Schon bald wurde mir klar, dass mein Ansehen einen neuen Tiefstand erreicht hatte, denn ich brauchte nur aus der Hintertür zu treten, damit er davonflitzte. Die Situation wurde so schlimm, dass ich mir ernsthaft den Kopf darüber zu zerbrechen begann.
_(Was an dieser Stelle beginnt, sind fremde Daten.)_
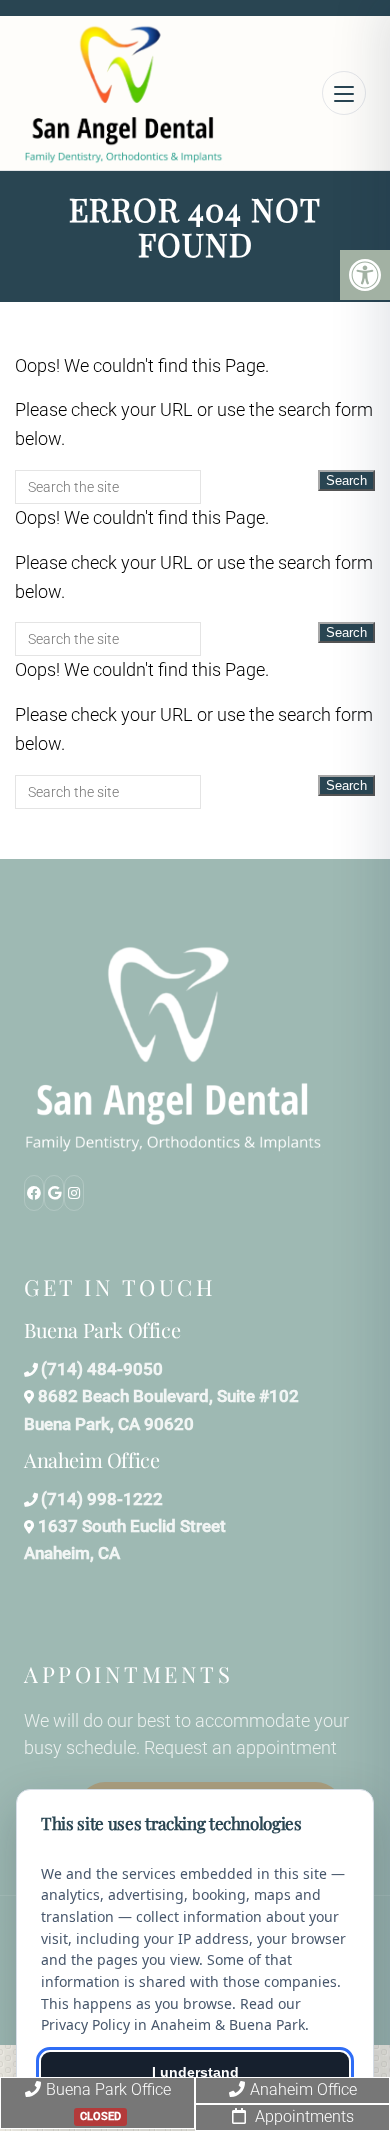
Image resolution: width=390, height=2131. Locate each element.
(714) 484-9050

»Helen«, sagte ich eines Morgens. »Diese Sache mit Olly zerrt an meinen Nerven. Ich wünschte, ich könnte etwas daran ändern.«
»Es gibt einen Weg, Jim«, sagte sie. »Du musst ihn endlich kennen lernen. Und er dich.«
Ich warf ihr einen finsteren Blick zu. »Ich fürchte, wenn du ihn fragst, wird er dir antworten, dass er mich nur allzu gut kennt.«
»Ja, ich weiß, aber wenn du es dir einmal genau überlegst, haben dich diese Katzen in all den Jahren, die wir sie jetzt schon haben, kaum zu sehen gekriegt. Nur immer in Notfällen. Ich bin diejenige, die sie gefüttert, mit ihnen geredet, sie tagein, tagaus gestreichelt hat. Mich kennen sie, und mir vertrauen sie auch.«
»Das stimmt schon, aber ich hatte doch einfach keine Zeit.«
»Natürlich hattest du keine Zeit. Dein Leben ist eine einzige Hetzerei. Kaum bist du mal zu Hause, bist du auch schon wieder unterwegs.«
Ich nickte nachdenklich. Sie hatte ja so Recht. Im Lauf der Jahre hatte ich diese Katzen zwar ins Herz geschlossen und mich jedes Mal gefreut, wenn ich sah, wie sie den Abhang herunter zu ihren Fressnäpfen getrottet kamen, im hohen Gras auf dem Feld spielten und von Helen mit Zärtlichkeiten verwöhnt wurden, doch verglichen mit ihr war ich für sie ein Fremder. Es gab mir einen Stich, als ich mir vergegenwärtigte, dass diese lange Zeit so schnell verflogen war.